### REQUIRED ACTION
A word-for-word copy of the records below is required.

### INPUT RECORDS
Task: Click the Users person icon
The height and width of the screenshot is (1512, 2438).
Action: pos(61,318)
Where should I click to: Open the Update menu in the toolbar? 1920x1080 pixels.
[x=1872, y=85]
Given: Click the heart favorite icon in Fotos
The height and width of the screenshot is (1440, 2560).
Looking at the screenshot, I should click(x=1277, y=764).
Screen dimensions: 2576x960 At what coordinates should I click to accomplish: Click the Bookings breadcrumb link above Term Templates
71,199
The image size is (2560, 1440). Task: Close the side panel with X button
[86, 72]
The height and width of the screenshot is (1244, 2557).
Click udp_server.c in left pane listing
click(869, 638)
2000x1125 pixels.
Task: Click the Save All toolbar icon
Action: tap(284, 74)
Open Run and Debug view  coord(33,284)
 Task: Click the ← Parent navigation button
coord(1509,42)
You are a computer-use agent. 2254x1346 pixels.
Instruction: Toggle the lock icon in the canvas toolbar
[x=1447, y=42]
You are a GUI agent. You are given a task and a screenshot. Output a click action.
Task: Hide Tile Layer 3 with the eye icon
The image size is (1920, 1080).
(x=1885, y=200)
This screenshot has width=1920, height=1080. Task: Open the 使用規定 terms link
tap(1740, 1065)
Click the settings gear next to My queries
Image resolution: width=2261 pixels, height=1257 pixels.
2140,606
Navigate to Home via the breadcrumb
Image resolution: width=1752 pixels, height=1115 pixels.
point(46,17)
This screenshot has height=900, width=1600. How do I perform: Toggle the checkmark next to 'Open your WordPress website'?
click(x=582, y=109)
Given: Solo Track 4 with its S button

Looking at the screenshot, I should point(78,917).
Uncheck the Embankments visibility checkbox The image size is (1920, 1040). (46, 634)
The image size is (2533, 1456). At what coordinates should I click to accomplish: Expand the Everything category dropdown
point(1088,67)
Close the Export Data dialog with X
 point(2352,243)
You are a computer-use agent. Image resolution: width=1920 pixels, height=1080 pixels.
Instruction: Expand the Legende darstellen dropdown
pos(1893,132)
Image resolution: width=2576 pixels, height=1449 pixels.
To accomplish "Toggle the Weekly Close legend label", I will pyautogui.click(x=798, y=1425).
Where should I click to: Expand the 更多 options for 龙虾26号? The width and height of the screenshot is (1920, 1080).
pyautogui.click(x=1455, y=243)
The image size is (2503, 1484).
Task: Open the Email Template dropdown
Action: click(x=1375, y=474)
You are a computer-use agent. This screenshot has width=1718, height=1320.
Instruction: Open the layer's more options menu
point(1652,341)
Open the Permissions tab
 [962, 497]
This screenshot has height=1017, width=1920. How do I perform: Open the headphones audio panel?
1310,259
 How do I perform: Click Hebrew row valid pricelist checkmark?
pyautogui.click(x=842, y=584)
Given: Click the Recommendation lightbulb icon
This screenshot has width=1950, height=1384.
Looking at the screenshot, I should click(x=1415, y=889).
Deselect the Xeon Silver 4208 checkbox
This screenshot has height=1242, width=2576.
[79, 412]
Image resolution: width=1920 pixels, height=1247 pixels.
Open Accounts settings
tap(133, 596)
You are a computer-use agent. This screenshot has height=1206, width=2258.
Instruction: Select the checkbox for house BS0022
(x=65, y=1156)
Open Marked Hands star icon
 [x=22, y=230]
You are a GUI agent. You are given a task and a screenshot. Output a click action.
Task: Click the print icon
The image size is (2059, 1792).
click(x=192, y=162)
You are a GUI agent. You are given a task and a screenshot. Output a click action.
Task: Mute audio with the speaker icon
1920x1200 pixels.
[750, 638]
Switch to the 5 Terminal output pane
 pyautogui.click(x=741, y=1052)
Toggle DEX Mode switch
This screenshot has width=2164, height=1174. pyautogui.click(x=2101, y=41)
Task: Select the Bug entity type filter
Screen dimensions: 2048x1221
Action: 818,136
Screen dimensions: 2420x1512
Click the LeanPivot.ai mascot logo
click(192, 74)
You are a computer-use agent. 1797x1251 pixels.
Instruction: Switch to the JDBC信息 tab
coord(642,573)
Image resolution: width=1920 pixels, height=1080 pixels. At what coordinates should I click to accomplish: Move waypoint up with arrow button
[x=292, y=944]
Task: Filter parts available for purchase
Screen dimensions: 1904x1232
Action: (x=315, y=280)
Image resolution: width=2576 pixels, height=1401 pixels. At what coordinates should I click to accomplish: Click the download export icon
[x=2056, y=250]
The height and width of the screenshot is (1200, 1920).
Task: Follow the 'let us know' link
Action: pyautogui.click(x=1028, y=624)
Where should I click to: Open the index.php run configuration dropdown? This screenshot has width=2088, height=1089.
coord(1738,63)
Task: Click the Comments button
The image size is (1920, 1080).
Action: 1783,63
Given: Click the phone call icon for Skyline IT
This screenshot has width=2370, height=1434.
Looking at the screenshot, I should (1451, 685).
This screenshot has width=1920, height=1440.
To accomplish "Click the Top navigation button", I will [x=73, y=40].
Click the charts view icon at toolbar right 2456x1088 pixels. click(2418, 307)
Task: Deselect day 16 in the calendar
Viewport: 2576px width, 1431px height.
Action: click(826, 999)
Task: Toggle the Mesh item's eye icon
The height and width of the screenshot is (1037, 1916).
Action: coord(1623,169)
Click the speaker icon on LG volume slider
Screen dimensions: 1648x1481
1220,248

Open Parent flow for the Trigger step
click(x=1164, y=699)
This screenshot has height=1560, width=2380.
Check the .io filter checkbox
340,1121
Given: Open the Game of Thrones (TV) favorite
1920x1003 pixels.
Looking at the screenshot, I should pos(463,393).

### TASK OUTPUT
Task: Click the Users person icon
The height and width of the screenshot is (1512, 2438).
Action: pos(61,318)
Where should I click to: Open the Update menu in the toolbar? 1920x1080 pixels.
[x=1872, y=85]
Given: Click the heart favorite icon in Fotos
The height and width of the screenshot is (1440, 2560).
Looking at the screenshot, I should click(x=1277, y=764).
Screen dimensions: 2576x960 At what coordinates should I click to accomplish: Click the Bookings breadcrumb link above Term Templates
71,199
The image size is (2560, 1440). Task: Close the side panel with X button
[86, 72]
The height and width of the screenshot is (1244, 2557).
Click udp_server.c in left pane listing
click(869, 638)
2000x1125 pixels.
Task: Click the Save All toolbar icon
Action: tap(284, 74)
Open Run and Debug view  coord(33,284)
 Task: Click the ← Parent navigation button
coord(1509,42)
You are a computer-use agent. 2254x1346 pixels.
Instruction: Toggle the lock icon in the canvas toolbar
[x=1447, y=42]
You are a GUI agent. You are given a task and a screenshot. Output a click action.
Task: Hide Tile Layer 3 with the eye icon
The image size is (1920, 1080).
(x=1885, y=200)
This screenshot has width=1920, height=1080. Task: Open the 使用規定 terms link
tap(1740, 1065)
Click the settings gear next to My queries
Image resolution: width=2261 pixels, height=1257 pixels.
2140,606
Navigate to Home via the breadcrumb
Image resolution: width=1752 pixels, height=1115 pixels.
point(46,17)
This screenshot has height=900, width=1600. How do I perform: Toggle the checkmark next to 'Open your WordPress website'?
click(x=582, y=109)
Given: Solo Track 4 with its S button

Looking at the screenshot, I should point(78,917).
Uncheck the Embankments visibility checkbox The image size is (1920, 1040). (46, 634)
The image size is (2533, 1456). At what coordinates should I click to accomplish: Expand the Everything category dropdown
point(1088,67)
Close the Export Data dialog with X
 point(2352,243)
You are a computer-use agent. Image resolution: width=1920 pixels, height=1080 pixels.
Instruction: Expand the Legende darstellen dropdown
pos(1893,132)
Image resolution: width=2576 pixels, height=1449 pixels.
To accomplish "Toggle the Weekly Close legend label", I will pyautogui.click(x=798, y=1425).
Where should I click to: Expand the 更多 options for 龙虾26号? The width and height of the screenshot is (1920, 1080).
pyautogui.click(x=1455, y=243)
The image size is (2503, 1484).
Task: Open the Email Template dropdown
Action: click(x=1375, y=474)
You are a computer-use agent. This screenshot has width=1718, height=1320.
Instruction: Open the layer's more options menu
point(1652,341)
Open the Permissions tab
 [962, 497]
This screenshot has height=1017, width=1920. How do I perform: Open the headphones audio panel?
1310,259
 How do I perform: Click Hebrew row valid pricelist checkmark?
pyautogui.click(x=842, y=584)
Given: Click the Recommendation lightbulb icon
This screenshot has width=1950, height=1384.
Looking at the screenshot, I should click(x=1415, y=889).
Deselect the Xeon Silver 4208 checkbox
This screenshot has height=1242, width=2576.
[79, 412]
Image resolution: width=1920 pixels, height=1247 pixels.
Open Accounts settings
tap(133, 596)
You are a computer-use agent. This screenshot has height=1206, width=2258.
Instruction: Select the checkbox for house BS0022
(x=65, y=1156)
Open Marked Hands star icon
 [x=22, y=230]
You are a GUI agent. You are given a task and a screenshot. Output a click action.
Task: Click the print icon
The image size is (2059, 1792).
click(x=192, y=162)
You are a GUI agent. You are given a task and a screenshot. Output a click action.
Task: Mute audio with the speaker icon
1920x1200 pixels.
[750, 638]
Switch to the 5 Terminal output pane
 pyautogui.click(x=741, y=1052)
Toggle DEX Mode switch
This screenshot has width=2164, height=1174. pyautogui.click(x=2101, y=41)
Task: Select the Bug entity type filter
Screen dimensions: 2048x1221
Action: 818,136
Screen dimensions: 2420x1512
Click the LeanPivot.ai mascot logo
click(192, 74)
You are a computer-use agent. 1797x1251 pixels.
Instruction: Switch to the JDBC信息 tab
coord(642,573)
Image resolution: width=1920 pixels, height=1080 pixels. At what coordinates should I click to accomplish: Move waypoint up with arrow button
[x=292, y=944]
Task: Filter parts available for purchase
Screen dimensions: 1904x1232
Action: (x=315, y=280)
Image resolution: width=2576 pixels, height=1401 pixels. At what coordinates should I click to accomplish: Click the download export icon
[x=2056, y=250]
The height and width of the screenshot is (1200, 1920).
Task: Follow the 'let us know' link
Action: pyautogui.click(x=1028, y=624)
Where should I click to: Open the index.php run configuration dropdown? This screenshot has width=2088, height=1089.
coord(1738,63)
Task: Click the Comments button
The image size is (1920, 1080).
Action: 1783,63
Given: Click the phone call icon for Skyline IT
This screenshot has width=2370, height=1434.
Looking at the screenshot, I should (1451, 685).
This screenshot has width=1920, height=1440.
To accomplish "Click the Top navigation button", I will [x=73, y=40].
Click the charts view icon at toolbar right 2456x1088 pixels. click(2418, 307)
Task: Deselect day 16 in the calendar
Viewport: 2576px width, 1431px height.
Action: click(826, 999)
Task: Toggle the Mesh item's eye icon
The height and width of the screenshot is (1037, 1916).
Action: coord(1623,169)
Click the speaker icon on LG volume slider
Screen dimensions: 1648x1481
1220,248

Open Parent flow for the Trigger step
click(x=1164, y=699)
This screenshot has height=1560, width=2380.
Check the .io filter checkbox
340,1121
Given: Open the Game of Thrones (TV) favorite
1920x1003 pixels.
Looking at the screenshot, I should pos(463,393).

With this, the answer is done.